** Start of Records for processing **

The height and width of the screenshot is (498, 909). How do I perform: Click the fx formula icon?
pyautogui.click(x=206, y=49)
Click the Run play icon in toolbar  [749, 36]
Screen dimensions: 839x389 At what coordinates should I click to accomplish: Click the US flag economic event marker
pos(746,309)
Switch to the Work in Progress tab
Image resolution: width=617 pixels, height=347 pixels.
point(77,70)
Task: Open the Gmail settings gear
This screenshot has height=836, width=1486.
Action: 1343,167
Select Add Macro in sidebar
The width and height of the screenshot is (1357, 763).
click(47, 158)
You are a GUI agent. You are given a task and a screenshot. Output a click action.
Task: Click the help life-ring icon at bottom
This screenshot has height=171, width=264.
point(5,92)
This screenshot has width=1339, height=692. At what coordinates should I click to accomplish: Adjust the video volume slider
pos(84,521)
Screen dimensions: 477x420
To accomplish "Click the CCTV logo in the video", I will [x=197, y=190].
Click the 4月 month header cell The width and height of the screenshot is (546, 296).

** End of Records for processing **

* [Task to complete] Format every line of the material above as a Markdown table with columns headed "No." and "Text", numbering the rows in order and skipping any blank lines.

* [Task result]
| No. | Text |
|---|---|
| 1 | The height and width of the screenshot is (498, 909). How do I perform: Click the fx formula icon? |
| 2 | pyautogui.click(x=206, y=49) |
| 3 | Click the Run play icon in toolbar  [749, 36] |
| 4 | Screen dimensions: 839x389 At what coordinates should I click to accomplish: Click the US flag economic event marker |
| 5 | pos(746,309) |
| 6 | Switch to the Work in Progress tab |
| 7 | Image resolution: width=617 pixels, height=347 pixels. |
| 8 | point(77,70) |
| 9 | Task: Open the Gmail settings gear |
| 10 | This screenshot has height=836, width=1486. |
| 11 | Action: 1343,167 |
| 12 | Select Add Macro in sidebar |
| 13 | The width and height of the screenshot is (1357, 763). |
| 14 | click(47, 158) |
| 15 | You are a GUI agent. You are given a task and a screenshot. Output a click action. |
| 16 | Task: Click the help life-ring icon at bottom |
| 17 | This screenshot has height=171, width=264. |
| 18 | point(5,92) |
| 19 | This screenshot has width=1339, height=692. At what coordinates should I click to accomplish: Adjust the video volume slider |
| 20 | pos(84,521) |
| 21 | Screen dimensions: 477x420 |
| 22 | To accomplish "Click the CCTV logo in the video", I will [x=197, y=190]. |
| 23 | Click the 4月 month header cell The width and height of the screenshot is (546, 296). |